--- START ---
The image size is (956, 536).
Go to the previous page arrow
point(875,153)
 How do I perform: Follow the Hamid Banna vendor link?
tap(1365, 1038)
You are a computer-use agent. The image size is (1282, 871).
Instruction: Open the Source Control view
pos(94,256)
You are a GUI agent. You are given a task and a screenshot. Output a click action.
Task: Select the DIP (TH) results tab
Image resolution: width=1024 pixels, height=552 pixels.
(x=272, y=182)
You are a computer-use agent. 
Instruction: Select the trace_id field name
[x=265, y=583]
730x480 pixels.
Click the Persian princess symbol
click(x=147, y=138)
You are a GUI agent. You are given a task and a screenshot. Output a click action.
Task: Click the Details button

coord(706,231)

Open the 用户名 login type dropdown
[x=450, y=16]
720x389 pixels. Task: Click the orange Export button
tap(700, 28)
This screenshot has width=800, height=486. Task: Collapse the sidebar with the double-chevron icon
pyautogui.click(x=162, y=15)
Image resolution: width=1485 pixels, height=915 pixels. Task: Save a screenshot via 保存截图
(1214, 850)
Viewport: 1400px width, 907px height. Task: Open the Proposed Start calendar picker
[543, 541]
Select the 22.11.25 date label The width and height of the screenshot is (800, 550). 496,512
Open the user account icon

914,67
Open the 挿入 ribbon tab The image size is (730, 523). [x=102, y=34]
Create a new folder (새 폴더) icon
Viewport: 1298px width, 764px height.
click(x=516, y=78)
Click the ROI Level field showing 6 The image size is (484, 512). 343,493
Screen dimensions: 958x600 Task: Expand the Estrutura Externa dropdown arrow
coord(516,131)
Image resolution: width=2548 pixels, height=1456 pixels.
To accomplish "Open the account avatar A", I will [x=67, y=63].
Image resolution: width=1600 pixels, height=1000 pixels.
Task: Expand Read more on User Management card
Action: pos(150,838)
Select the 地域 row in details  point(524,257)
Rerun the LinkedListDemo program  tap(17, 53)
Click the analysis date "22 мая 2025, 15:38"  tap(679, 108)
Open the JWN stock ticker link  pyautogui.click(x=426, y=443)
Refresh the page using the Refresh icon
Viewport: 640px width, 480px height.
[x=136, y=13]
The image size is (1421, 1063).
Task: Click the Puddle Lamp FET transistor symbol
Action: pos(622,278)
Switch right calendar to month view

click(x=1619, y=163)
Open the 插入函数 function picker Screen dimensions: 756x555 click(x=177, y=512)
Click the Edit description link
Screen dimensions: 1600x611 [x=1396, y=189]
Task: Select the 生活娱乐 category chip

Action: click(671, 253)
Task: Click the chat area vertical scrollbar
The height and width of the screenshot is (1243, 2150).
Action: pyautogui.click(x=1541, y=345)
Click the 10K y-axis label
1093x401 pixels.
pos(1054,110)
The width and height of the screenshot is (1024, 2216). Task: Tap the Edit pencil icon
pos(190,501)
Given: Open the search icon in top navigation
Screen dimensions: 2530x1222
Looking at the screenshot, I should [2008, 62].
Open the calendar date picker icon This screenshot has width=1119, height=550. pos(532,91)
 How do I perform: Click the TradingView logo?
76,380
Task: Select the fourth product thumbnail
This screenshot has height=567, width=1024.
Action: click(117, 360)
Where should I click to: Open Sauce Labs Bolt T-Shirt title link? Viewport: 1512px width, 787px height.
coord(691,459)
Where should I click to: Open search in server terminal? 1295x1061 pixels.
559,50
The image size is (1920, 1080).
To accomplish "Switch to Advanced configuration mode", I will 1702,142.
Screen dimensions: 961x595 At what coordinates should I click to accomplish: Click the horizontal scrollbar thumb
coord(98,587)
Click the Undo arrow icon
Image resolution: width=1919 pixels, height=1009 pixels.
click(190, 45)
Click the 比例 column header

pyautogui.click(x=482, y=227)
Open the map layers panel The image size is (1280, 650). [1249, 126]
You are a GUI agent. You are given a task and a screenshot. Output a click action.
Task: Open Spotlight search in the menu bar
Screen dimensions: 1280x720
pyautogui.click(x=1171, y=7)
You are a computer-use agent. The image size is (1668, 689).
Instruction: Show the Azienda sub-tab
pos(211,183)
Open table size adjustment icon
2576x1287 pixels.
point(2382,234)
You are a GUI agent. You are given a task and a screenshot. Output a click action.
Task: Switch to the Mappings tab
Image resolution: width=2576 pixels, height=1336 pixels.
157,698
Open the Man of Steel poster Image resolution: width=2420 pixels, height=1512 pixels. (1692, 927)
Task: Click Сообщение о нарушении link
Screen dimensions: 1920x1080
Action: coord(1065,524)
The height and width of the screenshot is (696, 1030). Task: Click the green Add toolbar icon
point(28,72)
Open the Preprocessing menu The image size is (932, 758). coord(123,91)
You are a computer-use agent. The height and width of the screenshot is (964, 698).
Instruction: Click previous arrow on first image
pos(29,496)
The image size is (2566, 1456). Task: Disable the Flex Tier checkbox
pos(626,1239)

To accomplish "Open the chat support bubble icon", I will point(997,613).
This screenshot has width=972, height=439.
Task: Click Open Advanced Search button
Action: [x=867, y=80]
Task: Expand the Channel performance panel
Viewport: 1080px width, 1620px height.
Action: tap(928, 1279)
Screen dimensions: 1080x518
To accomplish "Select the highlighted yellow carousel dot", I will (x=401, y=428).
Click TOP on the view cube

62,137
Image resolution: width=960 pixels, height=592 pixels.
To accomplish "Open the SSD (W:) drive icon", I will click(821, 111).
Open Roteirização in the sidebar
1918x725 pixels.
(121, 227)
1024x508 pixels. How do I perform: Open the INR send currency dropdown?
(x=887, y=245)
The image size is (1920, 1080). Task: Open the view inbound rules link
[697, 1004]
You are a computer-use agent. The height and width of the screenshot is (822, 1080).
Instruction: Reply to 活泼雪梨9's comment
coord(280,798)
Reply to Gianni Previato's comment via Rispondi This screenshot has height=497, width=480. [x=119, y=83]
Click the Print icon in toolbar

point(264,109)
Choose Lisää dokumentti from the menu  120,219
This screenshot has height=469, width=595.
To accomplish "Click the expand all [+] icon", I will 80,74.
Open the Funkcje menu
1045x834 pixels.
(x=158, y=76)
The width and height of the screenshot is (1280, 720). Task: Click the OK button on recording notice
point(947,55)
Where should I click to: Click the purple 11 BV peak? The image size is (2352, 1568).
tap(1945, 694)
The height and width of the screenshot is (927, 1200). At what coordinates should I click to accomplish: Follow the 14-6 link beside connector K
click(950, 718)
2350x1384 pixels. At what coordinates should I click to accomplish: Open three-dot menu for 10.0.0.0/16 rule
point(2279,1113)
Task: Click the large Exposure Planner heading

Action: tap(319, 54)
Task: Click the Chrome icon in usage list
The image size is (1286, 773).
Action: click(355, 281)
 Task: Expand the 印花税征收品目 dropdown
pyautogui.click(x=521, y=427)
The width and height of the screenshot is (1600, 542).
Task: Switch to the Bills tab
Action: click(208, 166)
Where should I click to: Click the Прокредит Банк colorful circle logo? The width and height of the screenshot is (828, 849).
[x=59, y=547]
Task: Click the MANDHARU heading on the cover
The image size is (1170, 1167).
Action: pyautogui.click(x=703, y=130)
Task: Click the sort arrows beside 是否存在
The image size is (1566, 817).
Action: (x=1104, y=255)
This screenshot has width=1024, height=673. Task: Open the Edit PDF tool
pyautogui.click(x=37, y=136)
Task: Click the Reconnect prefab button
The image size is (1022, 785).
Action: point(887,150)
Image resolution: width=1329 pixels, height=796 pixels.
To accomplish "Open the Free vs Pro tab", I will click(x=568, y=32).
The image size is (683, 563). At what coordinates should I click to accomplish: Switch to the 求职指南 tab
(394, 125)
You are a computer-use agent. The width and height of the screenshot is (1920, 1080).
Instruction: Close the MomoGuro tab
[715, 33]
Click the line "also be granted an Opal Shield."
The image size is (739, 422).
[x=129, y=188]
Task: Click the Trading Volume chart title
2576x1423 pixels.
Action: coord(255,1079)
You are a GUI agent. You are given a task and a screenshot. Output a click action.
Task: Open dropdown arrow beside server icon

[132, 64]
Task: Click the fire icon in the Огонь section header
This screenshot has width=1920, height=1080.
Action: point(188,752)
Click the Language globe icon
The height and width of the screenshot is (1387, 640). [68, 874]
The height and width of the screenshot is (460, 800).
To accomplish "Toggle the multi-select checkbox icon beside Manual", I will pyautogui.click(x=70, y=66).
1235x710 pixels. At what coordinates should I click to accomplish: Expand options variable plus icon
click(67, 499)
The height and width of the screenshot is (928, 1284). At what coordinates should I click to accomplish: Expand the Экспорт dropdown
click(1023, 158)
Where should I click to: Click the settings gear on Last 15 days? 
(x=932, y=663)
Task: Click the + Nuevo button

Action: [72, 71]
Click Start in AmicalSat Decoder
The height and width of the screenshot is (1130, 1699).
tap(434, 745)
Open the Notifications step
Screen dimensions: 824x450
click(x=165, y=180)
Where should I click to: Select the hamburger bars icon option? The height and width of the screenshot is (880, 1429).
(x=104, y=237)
--- END ---
Pull out every line from the items above that contains the word "account".

— TASK ANSWER —
Open the user account icon
To accomplish "Open the account avatar A", I will [x=67, y=63].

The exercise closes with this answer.